**Task to carry out**
Which lines in the material below contain the string "agent", matching case exactly? Pull out each of those lines and copy it in full.

**Given information**

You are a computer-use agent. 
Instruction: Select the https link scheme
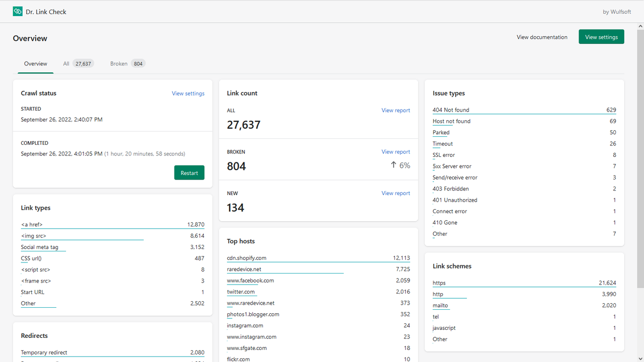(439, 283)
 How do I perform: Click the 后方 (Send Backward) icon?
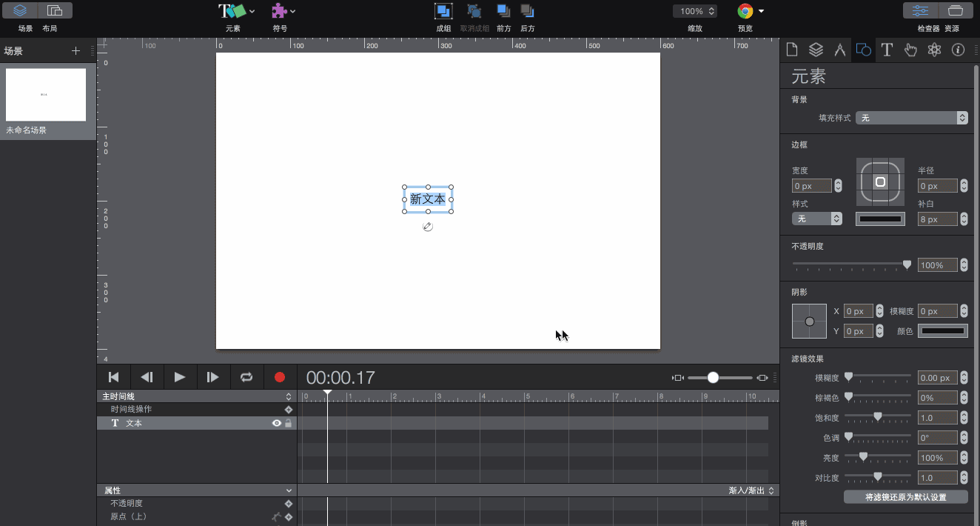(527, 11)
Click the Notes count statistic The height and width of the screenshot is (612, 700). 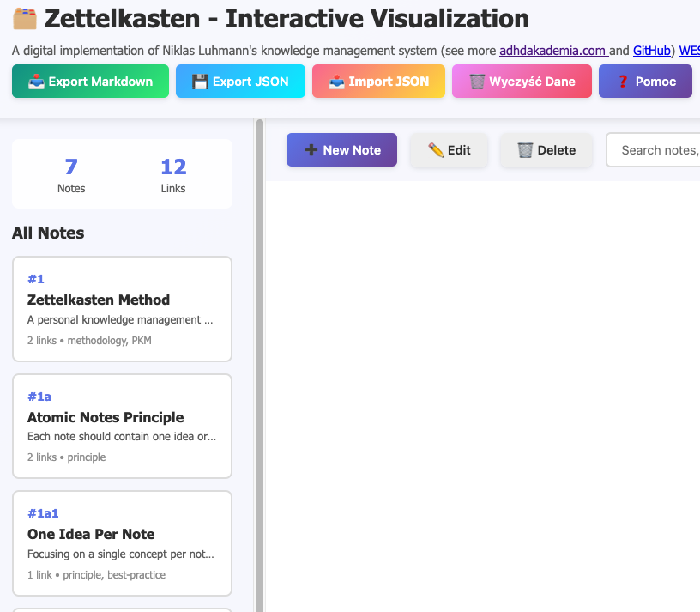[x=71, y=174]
* * *
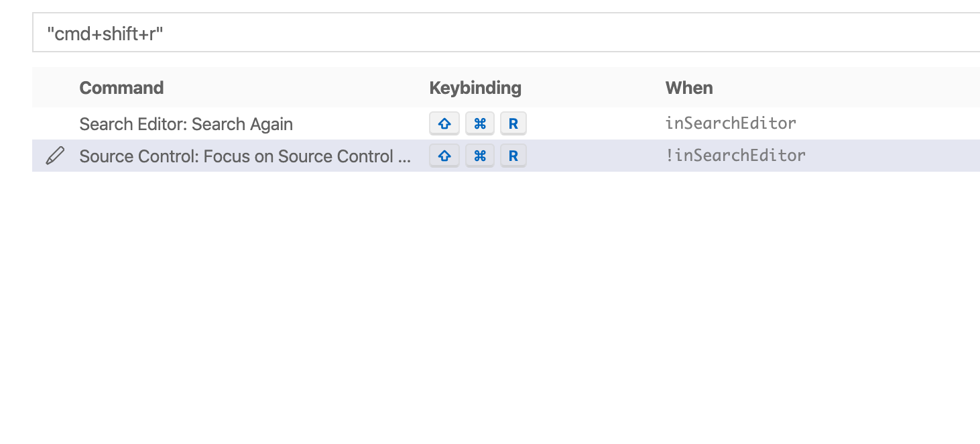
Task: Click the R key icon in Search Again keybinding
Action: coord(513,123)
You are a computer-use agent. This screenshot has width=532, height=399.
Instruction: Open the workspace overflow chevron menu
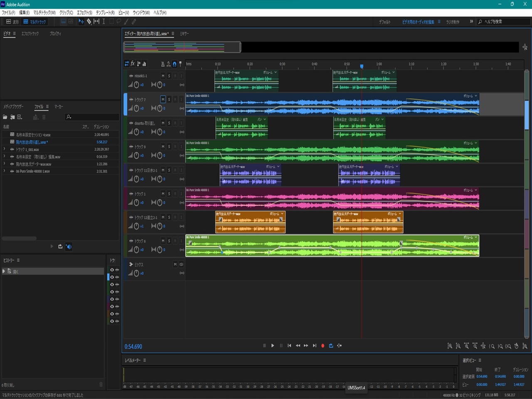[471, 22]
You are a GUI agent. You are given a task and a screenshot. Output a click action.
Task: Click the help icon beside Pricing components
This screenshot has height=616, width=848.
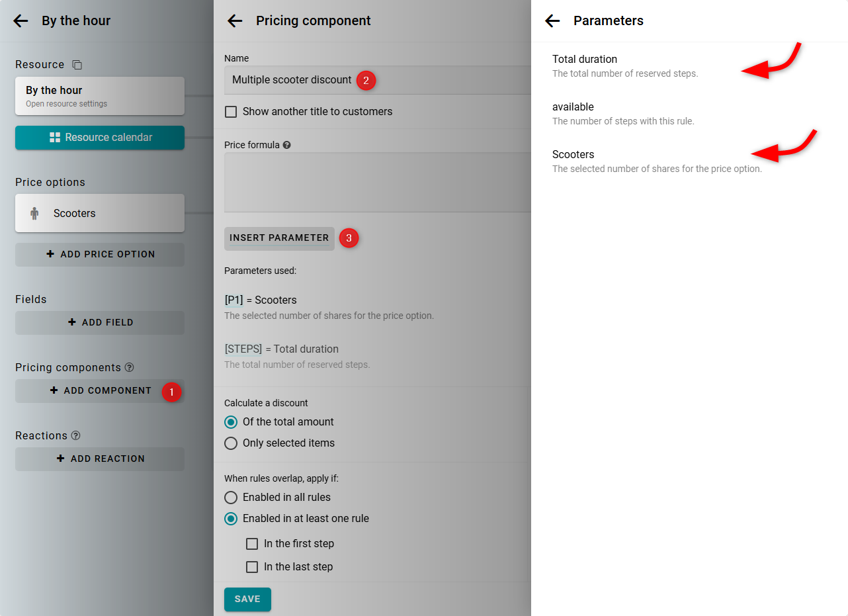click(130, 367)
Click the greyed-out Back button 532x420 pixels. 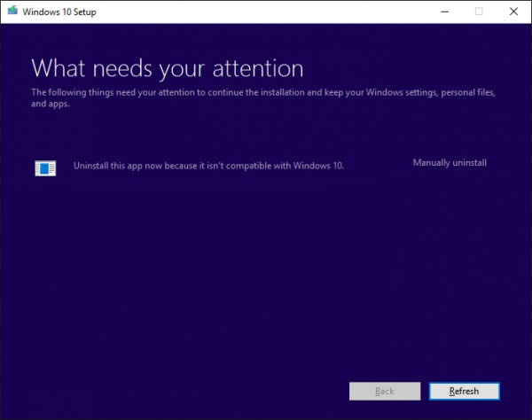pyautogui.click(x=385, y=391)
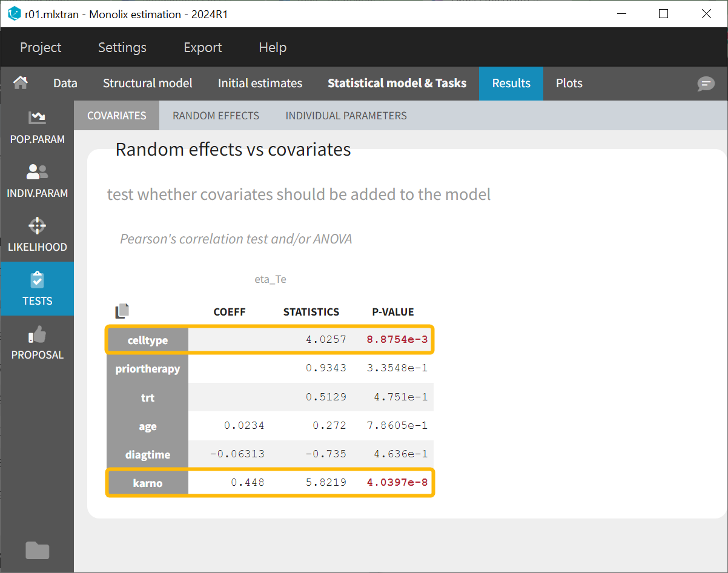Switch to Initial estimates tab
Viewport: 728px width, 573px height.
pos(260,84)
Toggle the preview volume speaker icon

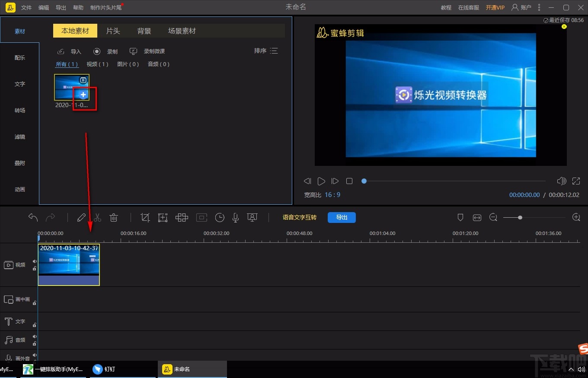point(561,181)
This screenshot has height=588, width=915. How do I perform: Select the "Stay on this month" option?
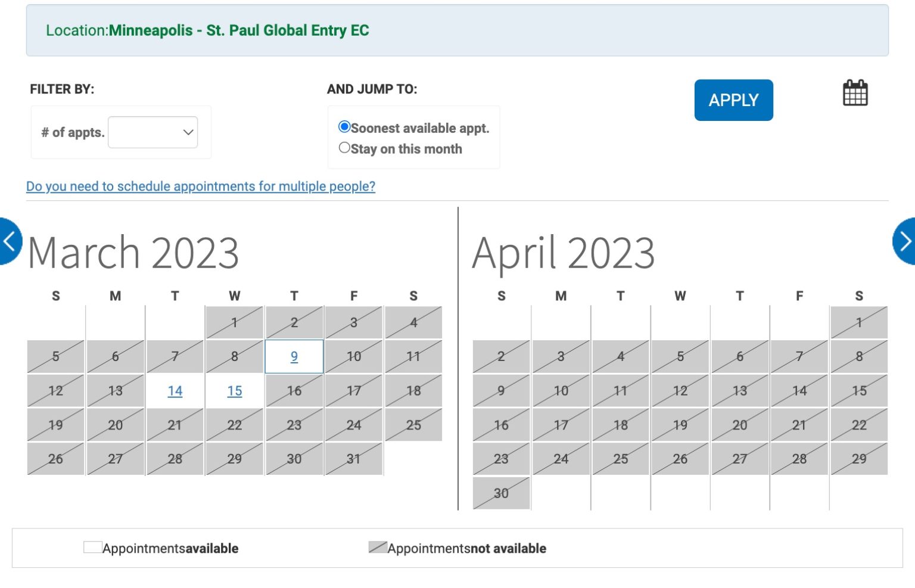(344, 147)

**Exercise result**
You are a computer-use agent. 
You are a computer-use agent. This screenshot has width=532, height=399.
You are a GUI agent. You are given a task and a screenshot. Output a click action.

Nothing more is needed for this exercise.